◆ Directions for this task
Write out every record below exactly as it appears.

◆ Extracted records
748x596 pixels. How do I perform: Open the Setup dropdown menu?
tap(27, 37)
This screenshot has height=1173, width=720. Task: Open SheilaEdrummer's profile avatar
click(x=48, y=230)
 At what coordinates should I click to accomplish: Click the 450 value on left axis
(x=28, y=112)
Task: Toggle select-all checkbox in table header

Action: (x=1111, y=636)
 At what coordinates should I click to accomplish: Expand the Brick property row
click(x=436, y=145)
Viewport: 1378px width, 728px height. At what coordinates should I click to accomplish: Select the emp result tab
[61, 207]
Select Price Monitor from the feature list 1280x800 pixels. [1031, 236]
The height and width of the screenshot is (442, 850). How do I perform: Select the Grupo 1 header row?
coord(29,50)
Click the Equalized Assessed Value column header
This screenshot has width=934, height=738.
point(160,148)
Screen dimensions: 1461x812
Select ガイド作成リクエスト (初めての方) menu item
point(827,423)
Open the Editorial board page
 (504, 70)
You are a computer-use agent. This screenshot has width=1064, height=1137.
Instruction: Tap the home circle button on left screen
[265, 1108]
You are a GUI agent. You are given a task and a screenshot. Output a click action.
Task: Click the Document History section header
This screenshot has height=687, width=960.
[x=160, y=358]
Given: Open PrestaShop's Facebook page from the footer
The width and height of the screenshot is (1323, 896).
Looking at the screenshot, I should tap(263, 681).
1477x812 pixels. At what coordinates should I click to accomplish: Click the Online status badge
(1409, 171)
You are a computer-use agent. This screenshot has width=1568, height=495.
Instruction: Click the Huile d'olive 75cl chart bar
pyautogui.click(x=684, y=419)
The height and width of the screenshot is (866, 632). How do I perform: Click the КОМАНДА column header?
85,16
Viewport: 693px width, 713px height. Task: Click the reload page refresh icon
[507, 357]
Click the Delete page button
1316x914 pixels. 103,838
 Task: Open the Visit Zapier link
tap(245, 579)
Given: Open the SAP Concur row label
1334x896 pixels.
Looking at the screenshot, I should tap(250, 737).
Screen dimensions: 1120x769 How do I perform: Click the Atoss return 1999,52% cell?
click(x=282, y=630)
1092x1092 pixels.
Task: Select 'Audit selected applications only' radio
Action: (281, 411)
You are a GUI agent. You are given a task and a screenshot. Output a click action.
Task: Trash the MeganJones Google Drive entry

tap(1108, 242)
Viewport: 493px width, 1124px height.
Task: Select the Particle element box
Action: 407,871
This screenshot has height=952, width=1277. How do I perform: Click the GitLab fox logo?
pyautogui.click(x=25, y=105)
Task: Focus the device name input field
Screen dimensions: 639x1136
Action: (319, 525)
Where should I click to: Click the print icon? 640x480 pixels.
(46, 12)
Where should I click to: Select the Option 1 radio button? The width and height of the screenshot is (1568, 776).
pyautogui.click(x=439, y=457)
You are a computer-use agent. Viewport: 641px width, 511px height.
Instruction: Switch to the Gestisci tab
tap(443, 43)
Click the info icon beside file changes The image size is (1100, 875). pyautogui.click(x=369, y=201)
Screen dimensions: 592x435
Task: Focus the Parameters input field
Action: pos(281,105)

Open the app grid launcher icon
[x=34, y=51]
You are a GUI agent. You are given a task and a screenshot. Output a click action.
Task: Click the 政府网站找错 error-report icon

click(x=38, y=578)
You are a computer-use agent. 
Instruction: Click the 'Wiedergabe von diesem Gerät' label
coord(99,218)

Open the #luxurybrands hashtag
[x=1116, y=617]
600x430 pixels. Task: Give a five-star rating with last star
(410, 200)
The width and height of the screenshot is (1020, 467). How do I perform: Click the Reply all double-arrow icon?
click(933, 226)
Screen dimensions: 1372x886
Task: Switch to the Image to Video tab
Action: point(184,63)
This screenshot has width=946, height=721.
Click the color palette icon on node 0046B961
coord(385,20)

◆ Written response
748x596 pixels. How do I perform: Open the Setup dropdown menu?
tap(27, 37)
This screenshot has height=1173, width=720. Task: Open SheilaEdrummer's profile avatar
click(x=48, y=230)
 At what coordinates should I click to accomplish: Click the 450 value on left axis
(x=28, y=112)
Task: Toggle select-all checkbox in table header

Action: (x=1111, y=636)
 At what coordinates should I click to accomplish: Expand the Brick property row
click(x=436, y=145)
Viewport: 1378px width, 728px height. At what coordinates should I click to accomplish: Select the emp result tab
[61, 207]
Select Price Monitor from the feature list 1280x800 pixels. [1031, 236]
The height and width of the screenshot is (442, 850). How do I perform: Select the Grupo 1 header row?
coord(29,50)
Click the Equalized Assessed Value column header
This screenshot has width=934, height=738.
point(160,148)
Screen dimensions: 1461x812
Select ガイド作成リクエスト (初めての方) menu item
point(827,423)
Open the Editorial board page
 (504, 70)
You are a computer-use agent. This screenshot has width=1064, height=1137.
Instruction: Tap the home circle button on left screen
[265, 1108]
You are a GUI agent. You are given a task and a screenshot. Output a click action.
Task: Click the Document History section header
This screenshot has height=687, width=960.
[x=160, y=358]
Given: Open PrestaShop's Facebook page from the footer
The width and height of the screenshot is (1323, 896).
Looking at the screenshot, I should tap(263, 681).
1477x812 pixels. At what coordinates should I click to accomplish: Click the Online status badge
(1409, 171)
You are a computer-use agent. This screenshot has width=1568, height=495.
Instruction: Click the Huile d'olive 75cl chart bar
pyautogui.click(x=684, y=419)
The height and width of the screenshot is (866, 632). How do I perform: Click the КОМАНДА column header?
85,16
Viewport: 693px width, 713px height. Task: Click the reload page refresh icon
[507, 357]
Click the Delete page button
1316x914 pixels. 103,838
 Task: Open the Visit Zapier link
tap(245, 579)
Given: Open the SAP Concur row label
1334x896 pixels.
Looking at the screenshot, I should tap(250, 737).
Screen dimensions: 1120x769 How do I perform: Click the Atoss return 1999,52% cell?
click(x=282, y=630)
1092x1092 pixels.
Task: Select 'Audit selected applications only' radio
Action: (281, 411)
You are a GUI agent. You are given a task and a screenshot. Output a click action.
Task: Trash the MeganJones Google Drive entry

tap(1108, 242)
Viewport: 493px width, 1124px height.
Task: Select the Particle element box
Action: 407,871
This screenshot has height=952, width=1277. How do I perform: Click the GitLab fox logo?
pyautogui.click(x=25, y=105)
Task: Focus the device name input field
Screen dimensions: 639x1136
Action: (319, 525)
Where should I click to: Click the print icon? 640x480 pixels.
(46, 12)
Where should I click to: Select the Option 1 radio button? The width and height of the screenshot is (1568, 776).
pyautogui.click(x=439, y=457)
You are a computer-use agent. Viewport: 641px width, 511px height.
Instruction: Switch to the Gestisci tab
tap(443, 43)
Click the info icon beside file changes The image size is (1100, 875). pyautogui.click(x=369, y=201)
Screen dimensions: 592x435
Task: Focus the Parameters input field
Action: pos(281,105)

Open the app grid launcher icon
[x=34, y=51]
You are a GUI agent. You are given a task and a screenshot. Output a click action.
Task: Click the 政府网站找错 error-report icon

click(x=38, y=578)
You are a computer-use agent. 
Instruction: Click the 'Wiedergabe von diesem Gerät' label
coord(99,218)

Open the #luxurybrands hashtag
[x=1116, y=617]
600x430 pixels. Task: Give a five-star rating with last star
(410, 200)
The width and height of the screenshot is (1020, 467). How do I perform: Click the Reply all double-arrow icon?
click(933, 226)
Screen dimensions: 1372x886
Task: Switch to the Image to Video tab
Action: point(184,63)
This screenshot has width=946, height=721.
Click the color palette icon on node 0046B961
coord(385,20)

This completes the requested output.